Une question sans réponse tranchée
Le droit sur ce point n'est pas stabilisé, et il varie selon les pays. Cette leçon ne donne donc pas de certitude juridique : elle décrit les risques réels et les précautions raisonnables.
Deux questions distinctes, souvent mélangées, et qui n'ont ni le même poids ni la même parade.
Première question : d'où vient le code suggéré
Les modèles ont appris sur du code public, dont une partie est sous licence exigeante, imposant par exemple de publier sous la même licence tout logiciel qui l'incorpore.
Dans l'immense majorité des cas, la suggestion est une recombinaison, pas une copie. Le risque concret concerne les cas où une portion notable de code identifiable est reproduite quasi à l'identique, ce qui arrive surtout sur des algorithmes célèbres ou des fragments très répandus.
Trois précautions proportionnées :
Activez le filtre de correspondance avec du code public, quand l'outil le propose.

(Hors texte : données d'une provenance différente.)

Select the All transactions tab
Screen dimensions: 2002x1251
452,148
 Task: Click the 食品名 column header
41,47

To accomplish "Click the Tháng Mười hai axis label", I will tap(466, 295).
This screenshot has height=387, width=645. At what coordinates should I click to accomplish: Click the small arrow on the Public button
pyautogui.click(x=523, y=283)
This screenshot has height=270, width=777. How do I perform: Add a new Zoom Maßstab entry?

Il bloque les suggestions trop proches d'un code connu.
Méfiez-vous des longues suggestions. Une fonction entière produite d'un bloc mérite un regard ; trois lignes ne posent pas ce problème.

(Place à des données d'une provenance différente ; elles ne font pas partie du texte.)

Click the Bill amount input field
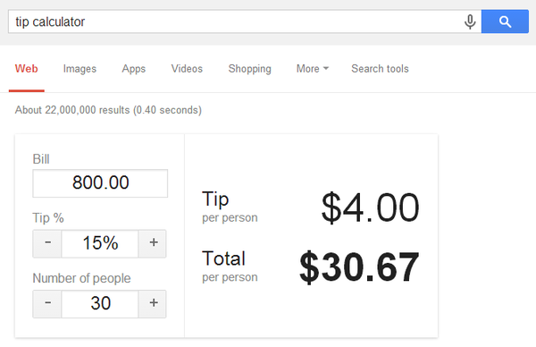Viewport: 536px width, 347px height. tap(100, 183)
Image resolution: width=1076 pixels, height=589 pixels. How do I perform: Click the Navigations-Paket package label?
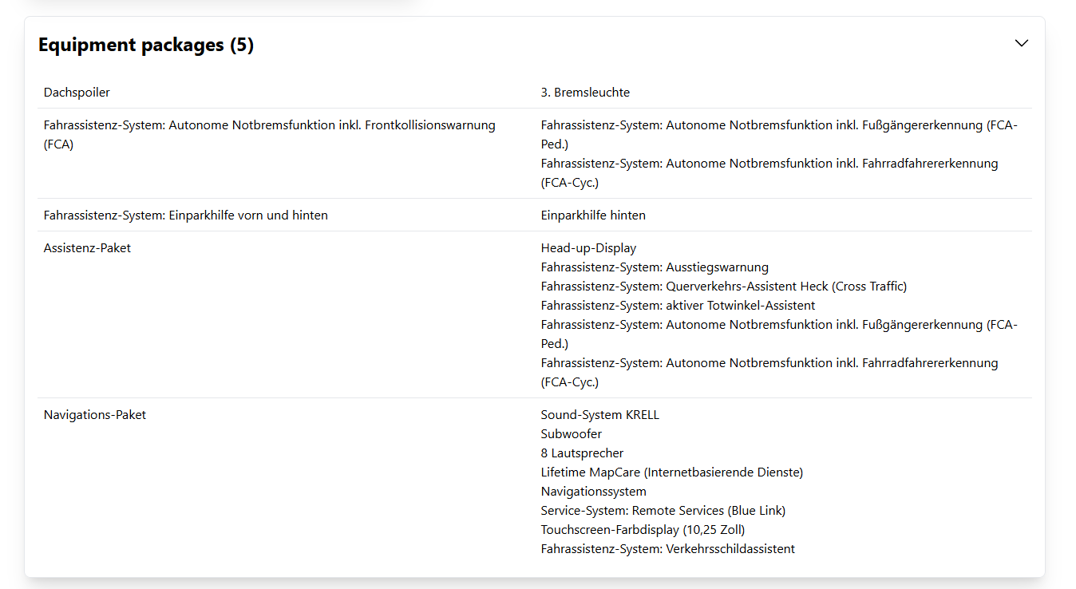click(x=95, y=415)
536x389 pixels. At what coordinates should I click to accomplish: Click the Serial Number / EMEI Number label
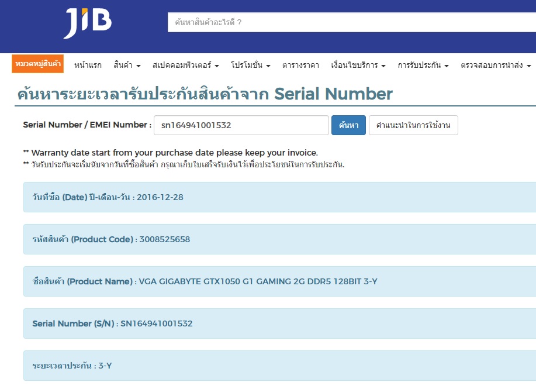coord(87,125)
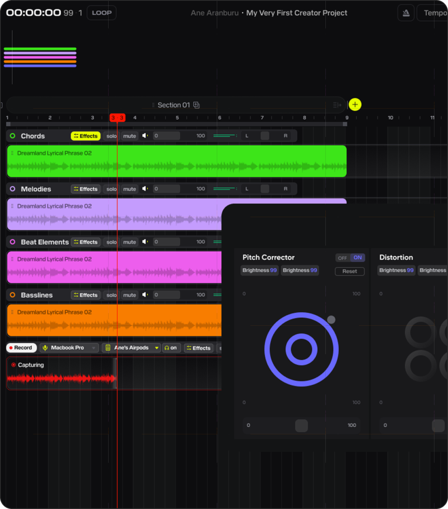Viewport: 448px width, 509px height.
Task: Click the LOOP control in the transport bar
Action: [x=101, y=13]
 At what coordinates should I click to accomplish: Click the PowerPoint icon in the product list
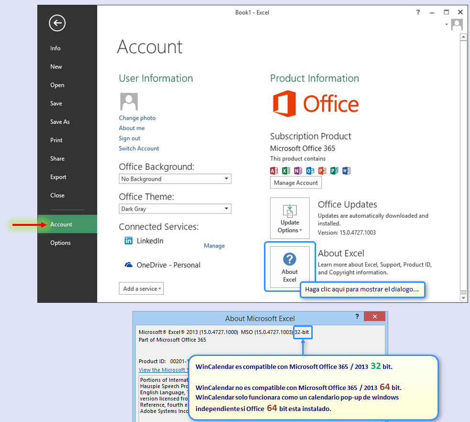(321, 170)
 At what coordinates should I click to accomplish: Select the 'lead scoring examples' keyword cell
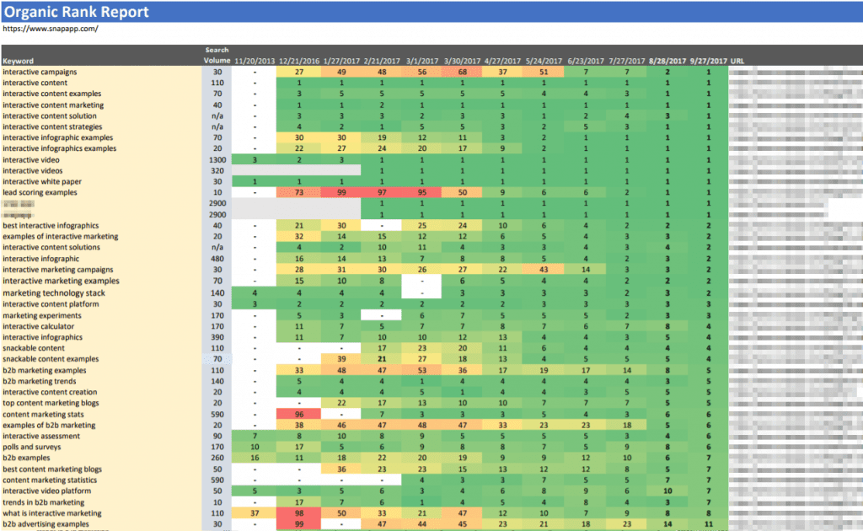pos(42,192)
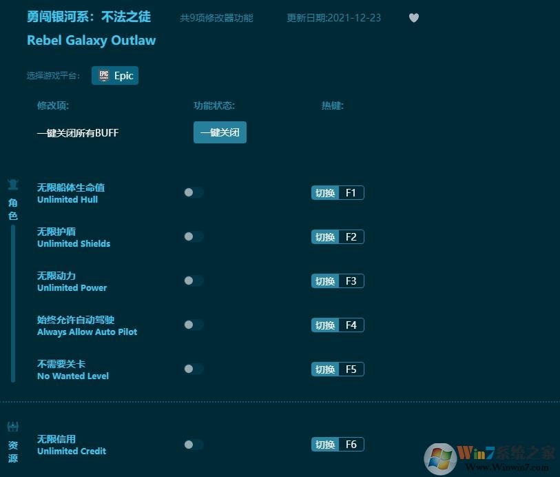Click the Epic Games logo icon

[x=104, y=75]
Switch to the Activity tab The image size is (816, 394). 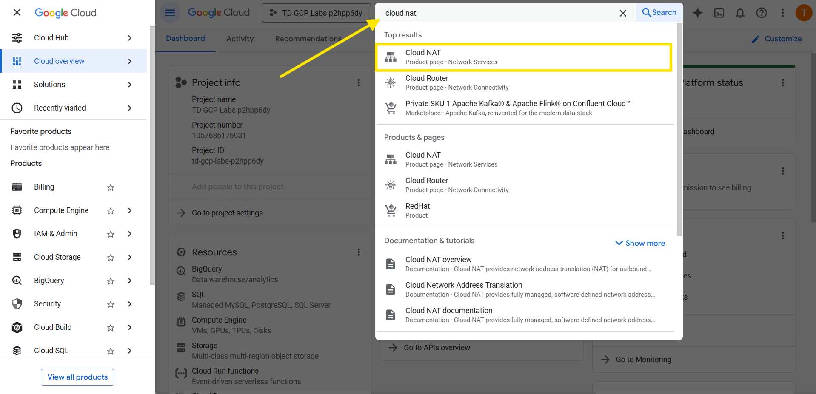click(240, 39)
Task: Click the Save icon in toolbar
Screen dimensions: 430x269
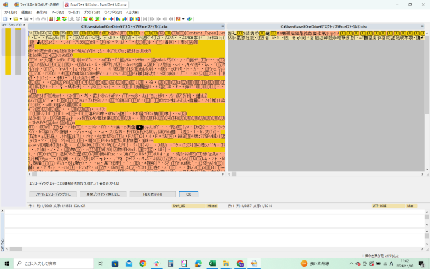Action: (x=25, y=19)
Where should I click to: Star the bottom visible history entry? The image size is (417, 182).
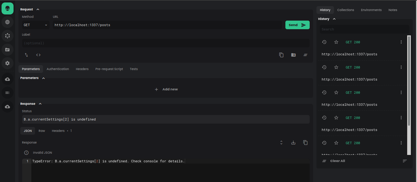point(336,143)
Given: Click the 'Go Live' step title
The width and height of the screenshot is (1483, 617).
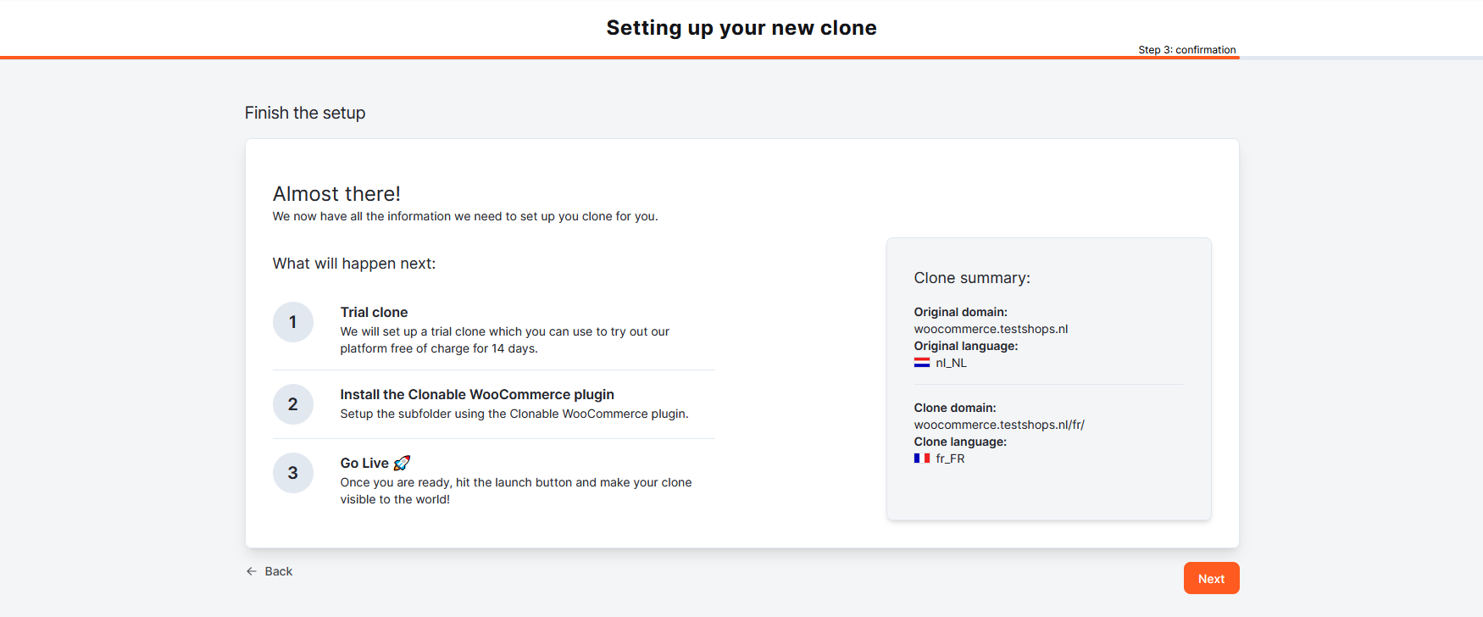Looking at the screenshot, I should pos(364,463).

Vérifiez ce qui semble trop spécifique. Une implémentation d'algorithme nommé, avec des commentaires très typés, peut valoir une recherche rapide.
Deuxième question : à qui appartient le résultat
Dans plusieurs juridictions, une production purement automatique peut ne pas être protégeable par le droit d'auteur, faute d'apport humain.

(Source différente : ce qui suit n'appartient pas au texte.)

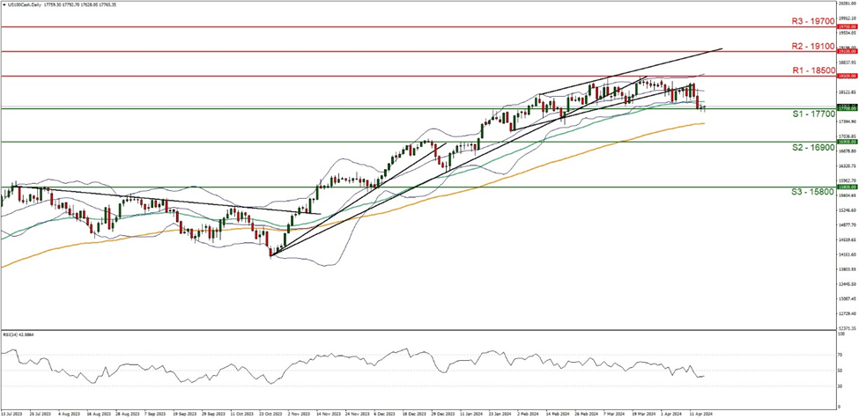Click the 70 level on RSI scale
The height and width of the screenshot is (419, 859).
(840, 354)
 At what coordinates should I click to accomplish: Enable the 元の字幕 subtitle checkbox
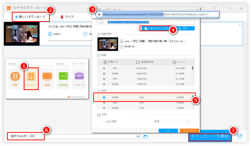[x=104, y=122]
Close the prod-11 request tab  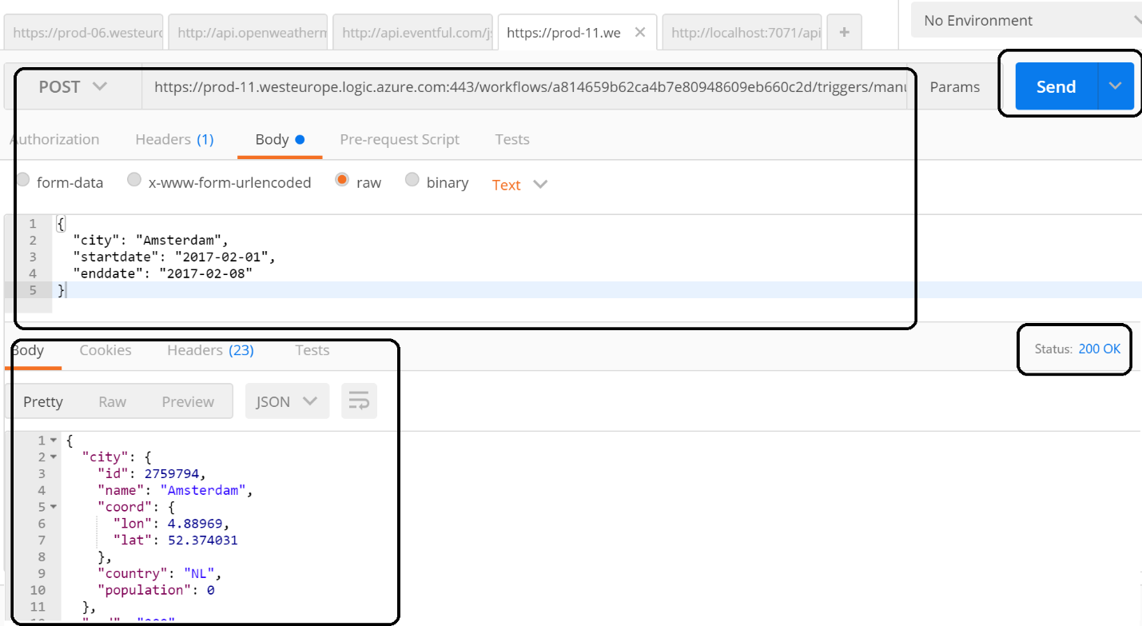click(x=639, y=32)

En pratique, un développeur qui choisit, adapte, teste et assemble apporte une contribution substantielle, et le doute porte surtout sur des blocs acceptés sans modification.
L'implication pratique est limitée pour la plupart des entreprises : cela ne vous empêche pas d'utiliser votre code. Cela peut compter si vous vendez du logiciel et devez garantir vos droits à un client, ou lors d'un rachat, où ces garanties sont examinées.
Les garanties des fournisseurs
Plusieurs offres entreprise incluent une prise en charge en cas de réclamation liée à la propriété intellectuelle.
À lire attentivement : ces garanties sont conditionnées, souvent à l'activation du filtre de code public et au respect des conditions d'usage. Une garantie dont on n'a pas rempli les conditions ne joue pas.
Ce qu'une PME peut faire, raisonnablement
Sans juriste et sans procédure lourde :
- activer le filtre de code public
- choisir une offre qui exclut l'usage pour l'entraînement et fournit une garantie
- écrire deux lignes de politique interne : outils autorisés, filtre obligatoire
- relire les longues suggestions, ce qui est de toute façon nécessaire pour la qualité
Ces quatre points couvrent l'essentiel du risque réel. Aller plus loin relève du cas particulier.
À retenir
Deux questions distinctes : la provenance du code suggéré, et la propriété du résultat. Activez le filtre de code public, il conditionne souvent les garanties du fournisseur. Regardez les longues suggestions. Et le sujet compte surtout si vous vendez du logiciel.